■ Activity:
Give back the full listing exactly, setting the pictures aside.

*** Block opens ***

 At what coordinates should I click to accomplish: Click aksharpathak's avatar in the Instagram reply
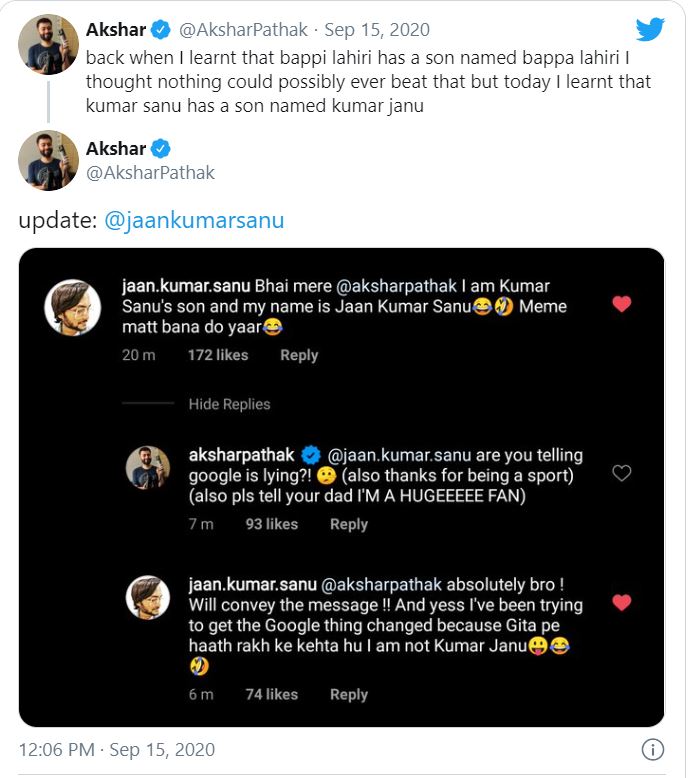coord(147,467)
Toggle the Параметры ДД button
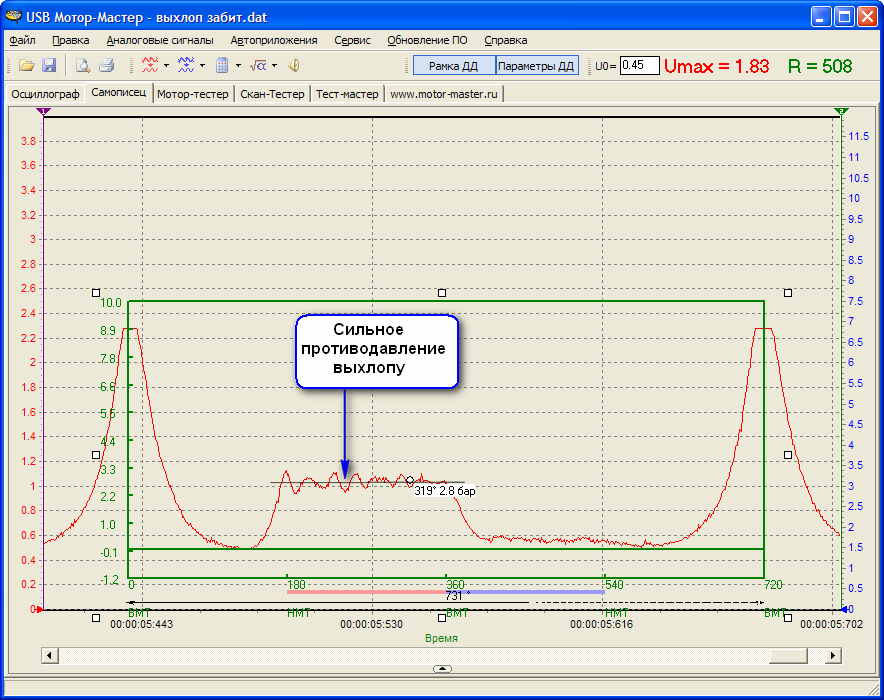The height and width of the screenshot is (700, 884). coord(536,66)
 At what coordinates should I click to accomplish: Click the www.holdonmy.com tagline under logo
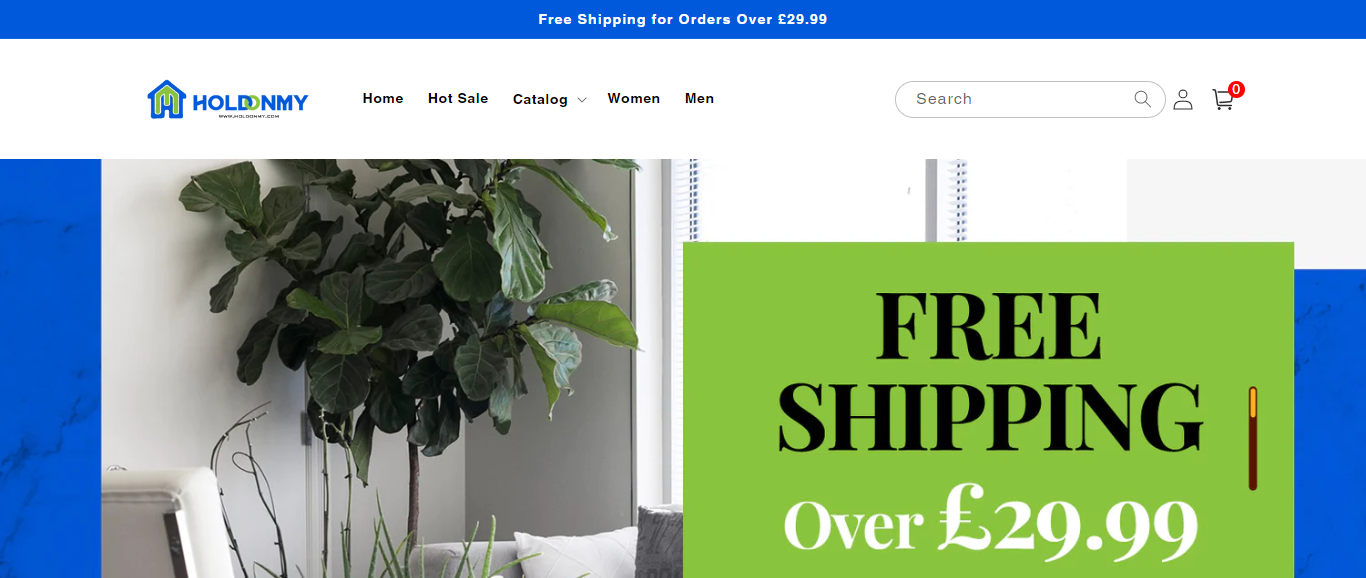coord(249,116)
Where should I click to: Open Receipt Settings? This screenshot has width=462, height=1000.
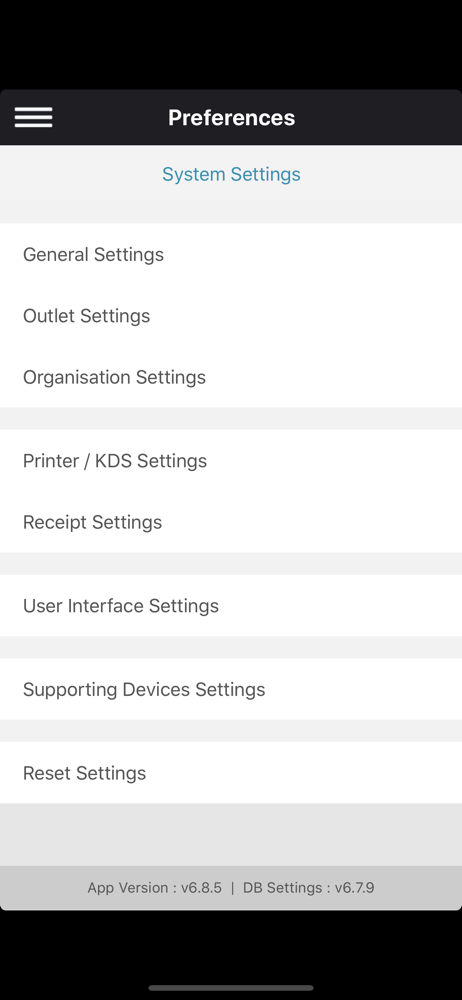[231, 522]
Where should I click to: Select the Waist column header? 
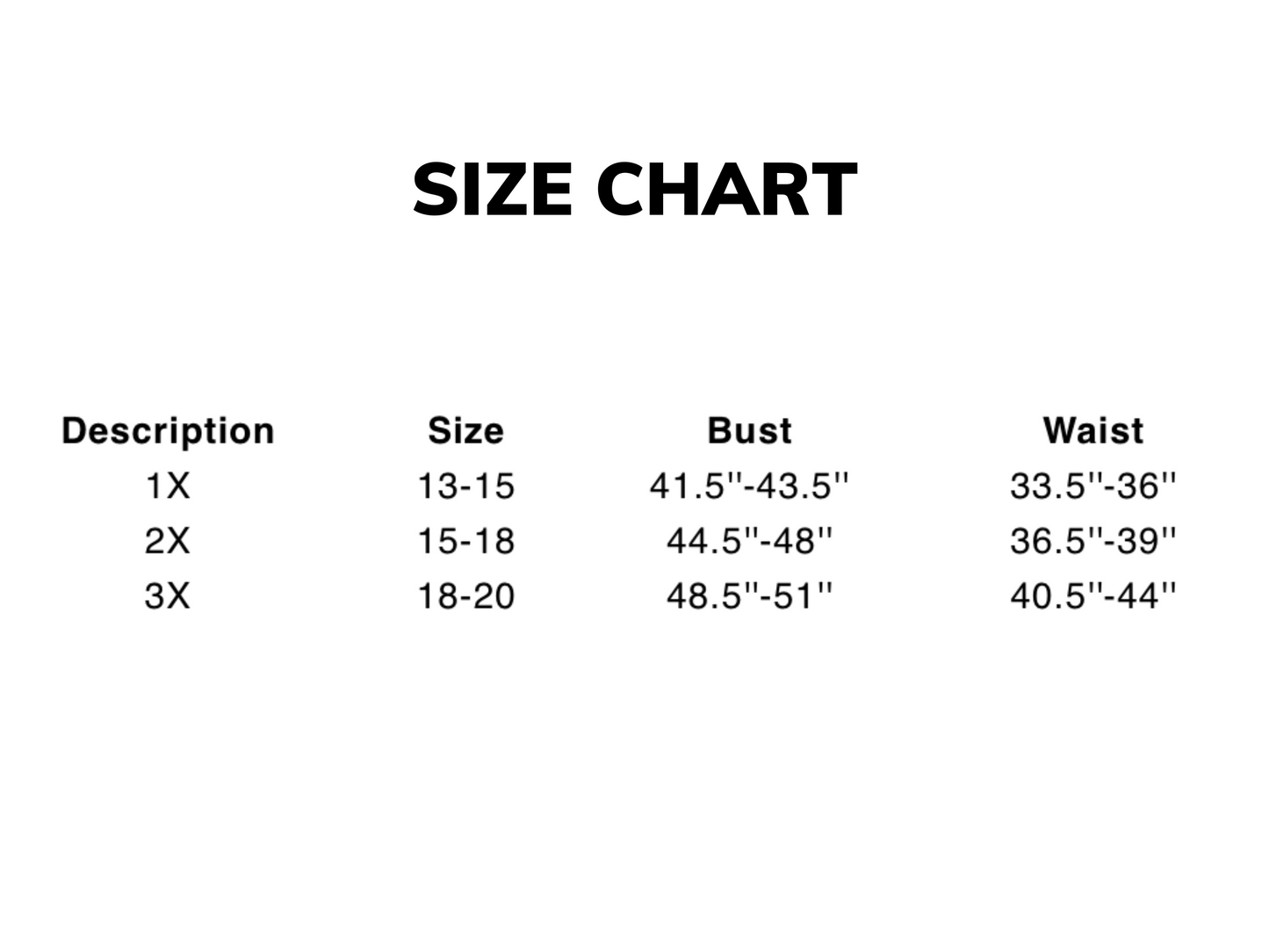[1093, 431]
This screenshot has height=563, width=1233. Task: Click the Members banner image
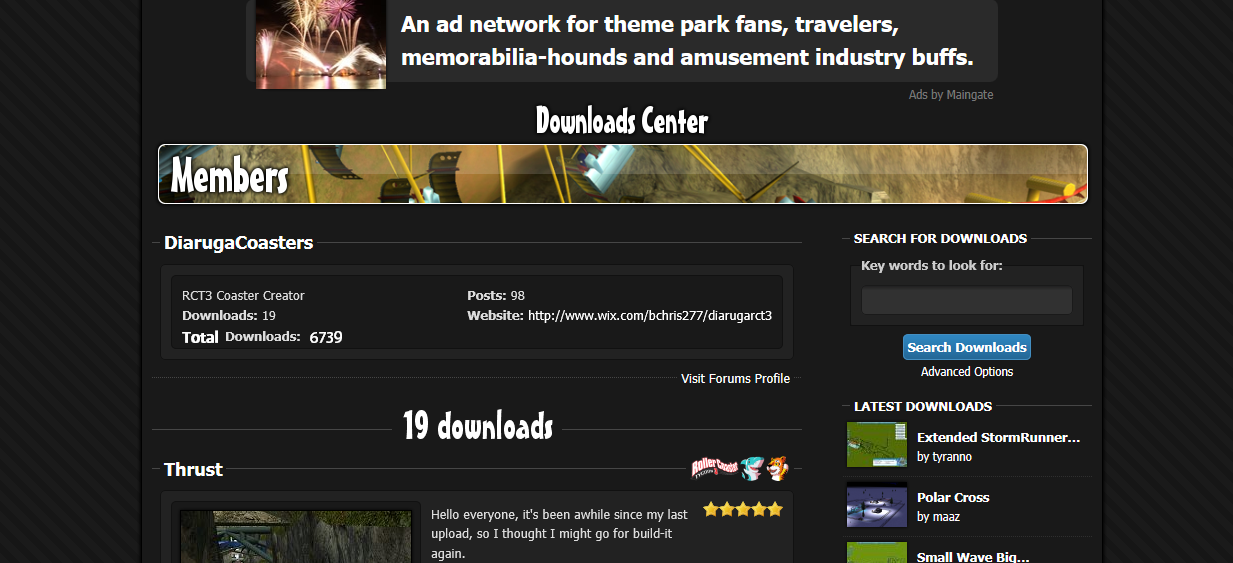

*** Block closes ***

■ Solved exercise:
 At what coordinates should I click to accomplish: Click aksharpathak's avatar in the Instagram reply
coord(147,467)
Toggle the Параметры ДД button
The height and width of the screenshot is (700, 884). coord(536,66)
 At what coordinates should I click to accomplish: Click the www.holdonmy.com tagline under logo
coord(249,116)
Where should I click to: Open Receipt Settings? This screenshot has width=462, height=1000.
[231, 522]
Where should I click to: Select the Waist column header? 
[1093, 431]
This screenshot has height=563, width=1233. Task: Click the Members banner image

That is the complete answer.